# EXERCISE REQUIREMENTS
All of the data should be repeated exactly; pictures are not part of the copy.

# INPUT
- - - - -

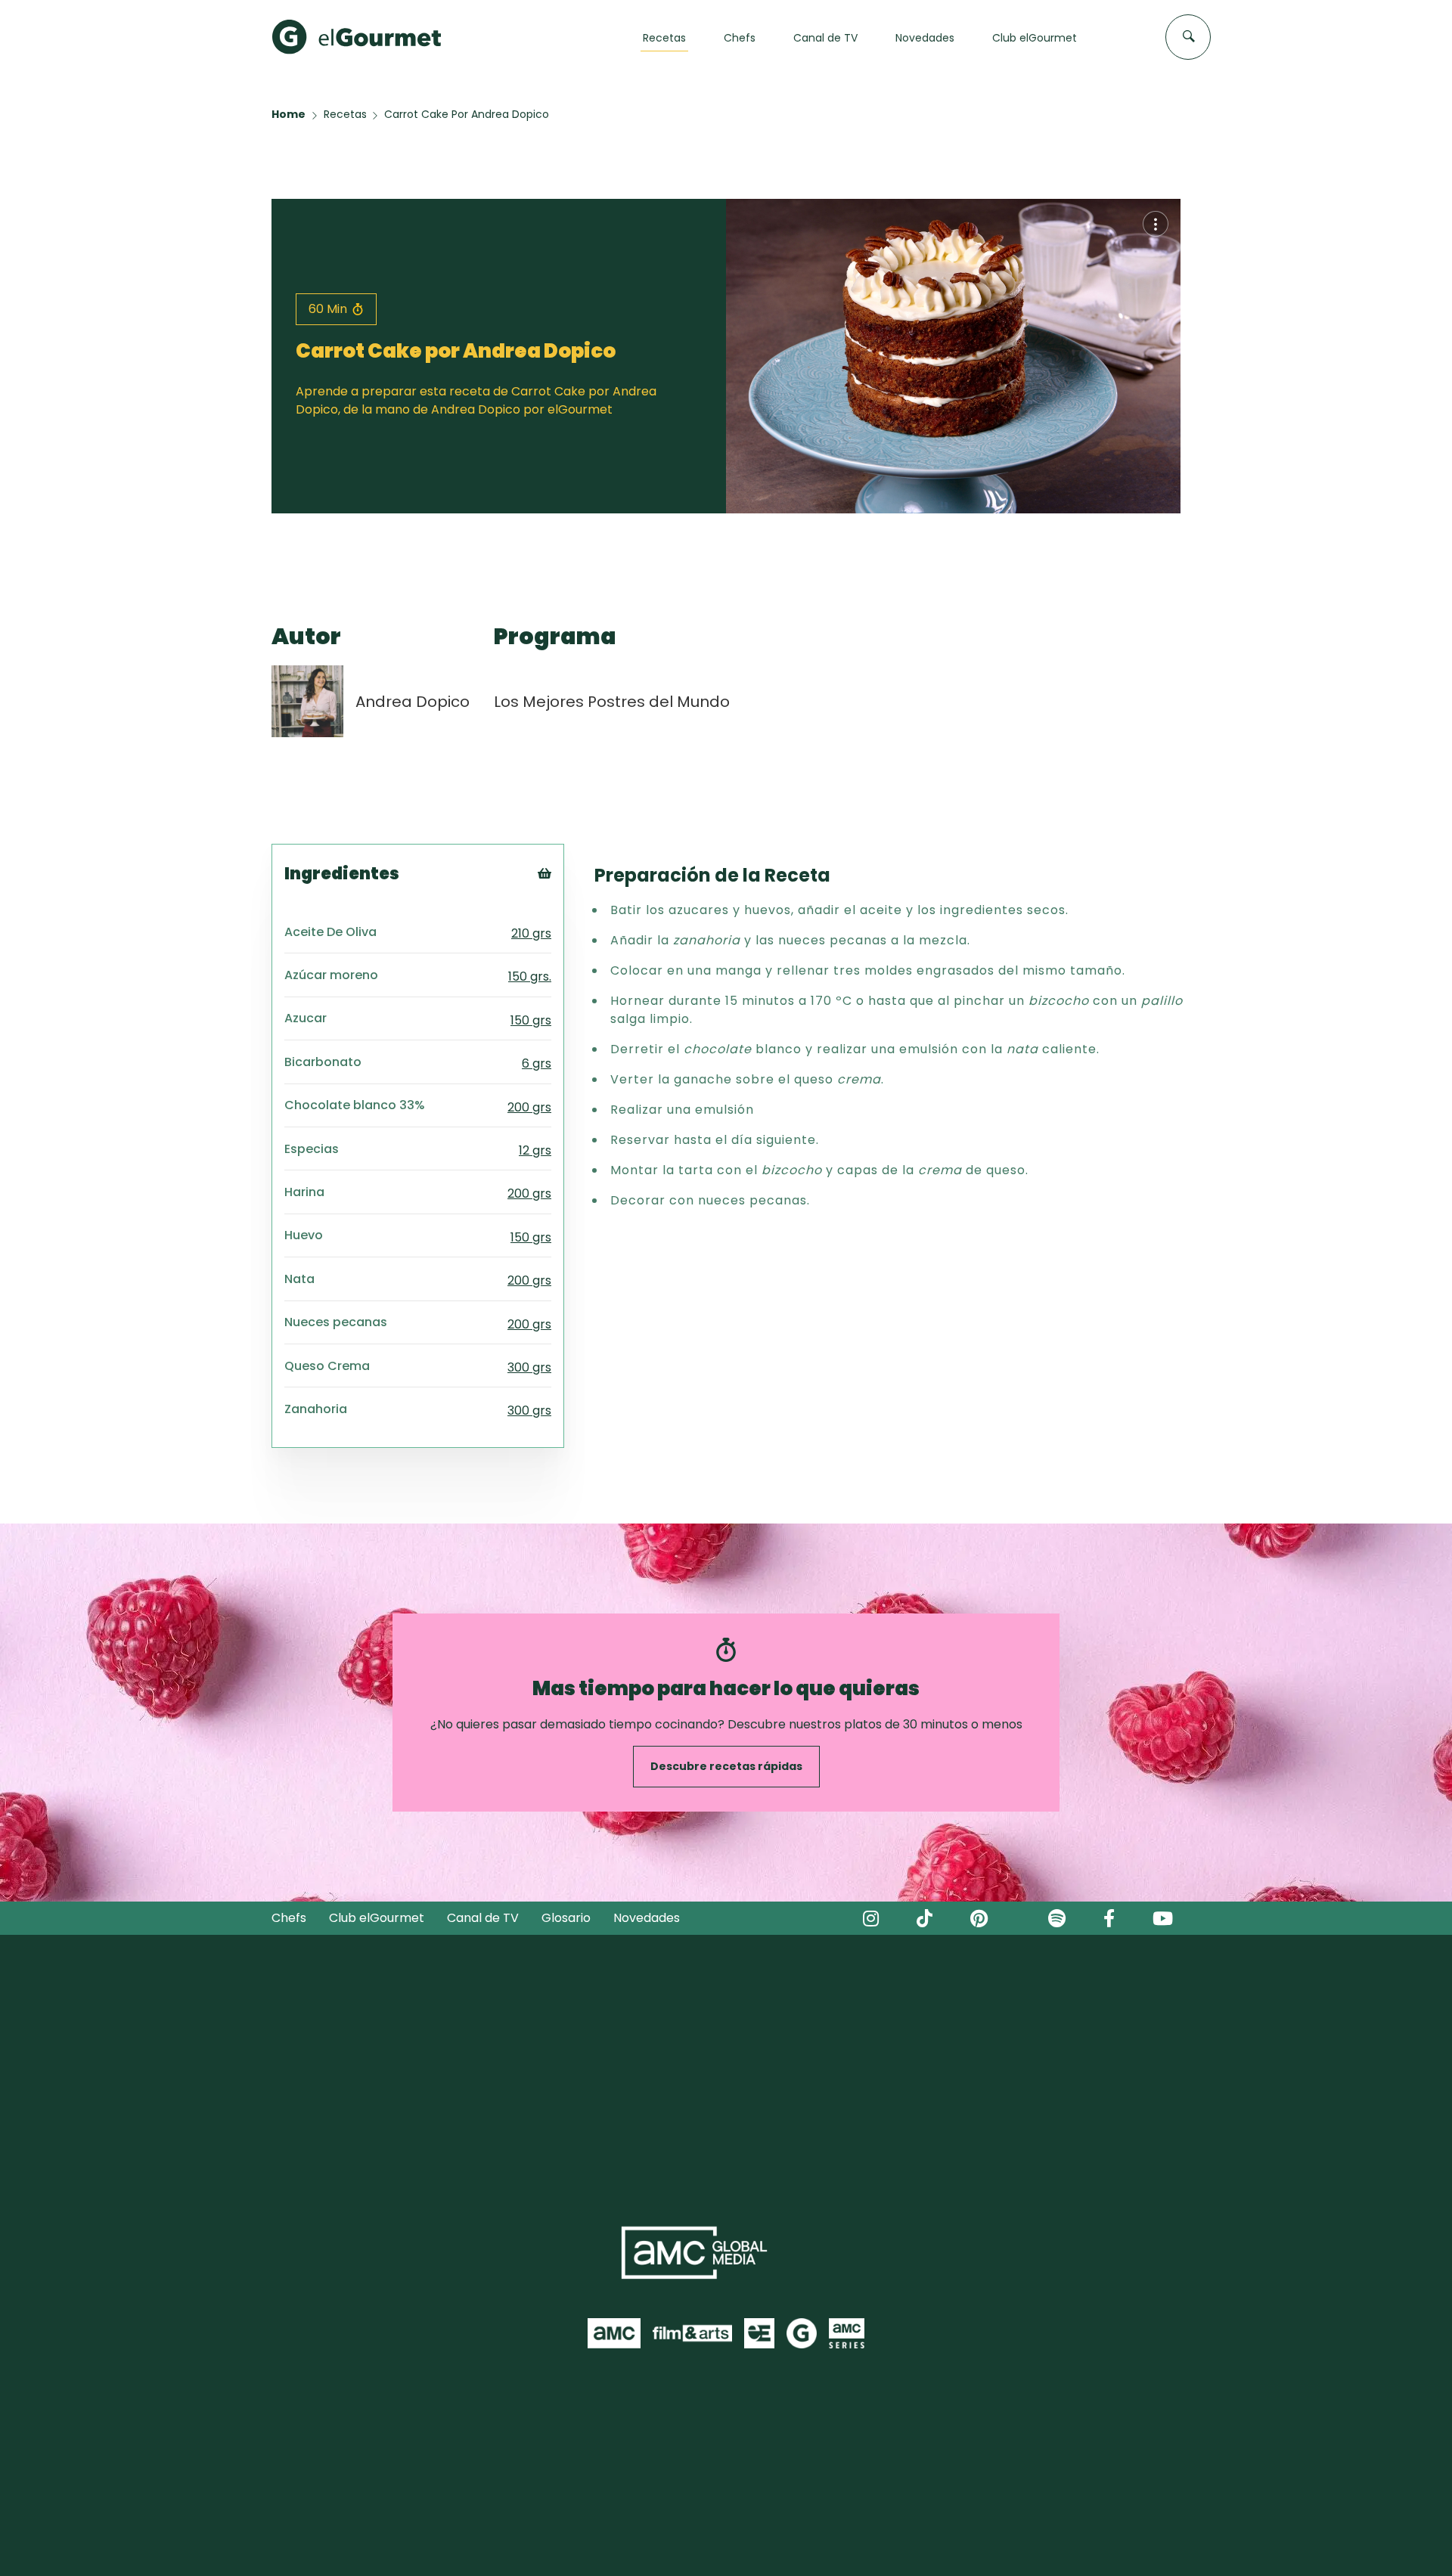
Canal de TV (483, 1918)
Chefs (288, 1918)
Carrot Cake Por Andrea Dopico (466, 114)
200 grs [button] (529, 1107)
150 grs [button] (530, 1020)
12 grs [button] (535, 1150)
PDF (565, 936)
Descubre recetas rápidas (726, 1766)
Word (570, 974)
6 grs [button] (536, 1063)
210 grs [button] (531, 933)
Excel (569, 955)
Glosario (566, 1918)
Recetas (345, 114)
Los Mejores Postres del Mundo (612, 701)
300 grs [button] (529, 1367)
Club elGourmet (376, 1918)
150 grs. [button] (529, 976)
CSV (566, 917)
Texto (572, 898)
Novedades (646, 1918)
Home (288, 114)
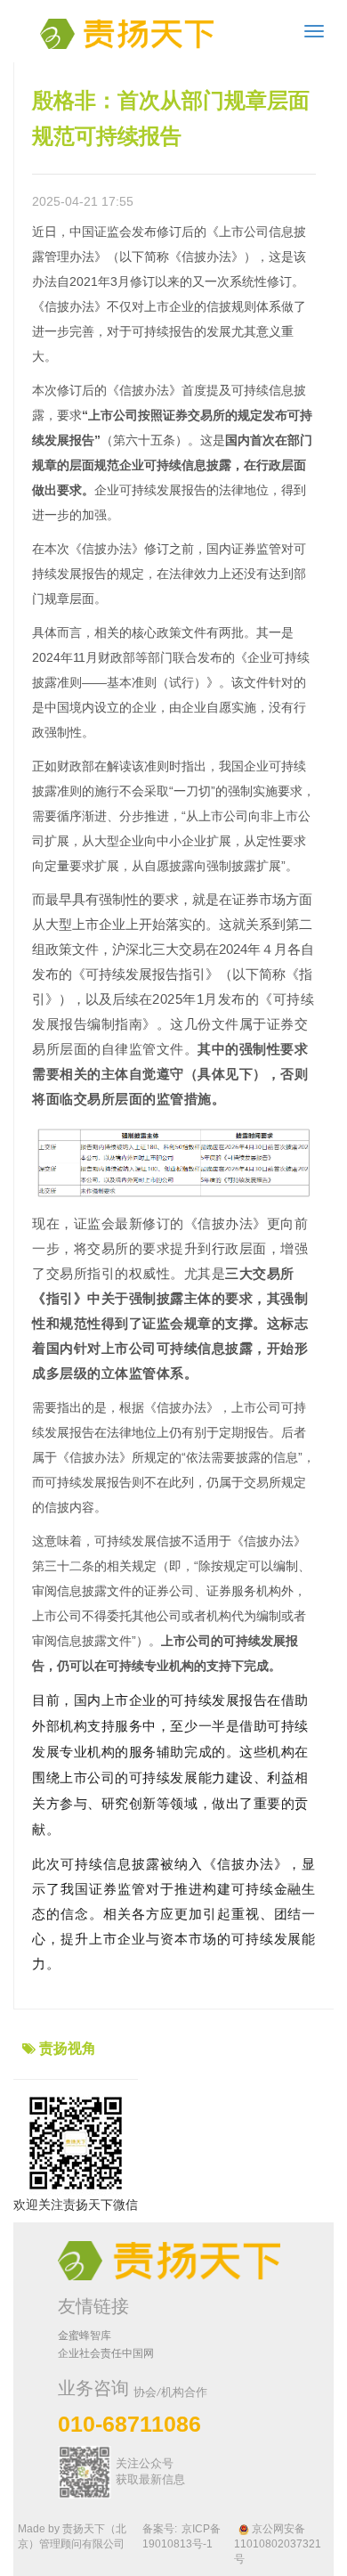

- - - - -

# TASK ANSWER
Canal de TV (483, 1918)
Chefs (288, 1918)
Carrot Cake Por Andrea Dopico (466, 114)
200 grs [button] (529, 1107)
150 grs [button] (530, 1020)
12 grs [button] (535, 1150)
PDF (565, 936)
Descubre recetas rápidas (726, 1766)
Word (570, 974)
6 grs [button] (536, 1063)
210 grs [button] (531, 933)
Excel (569, 955)
Glosario (566, 1918)
Recetas (345, 114)
Los Mejores Postres del Mundo (612, 701)
300 grs [button] (529, 1367)
Club elGourmet (376, 1918)
150 grs. [button] (529, 976)
CSV (566, 917)
Texto (572, 898)
Novedades (646, 1918)
Home (288, 114)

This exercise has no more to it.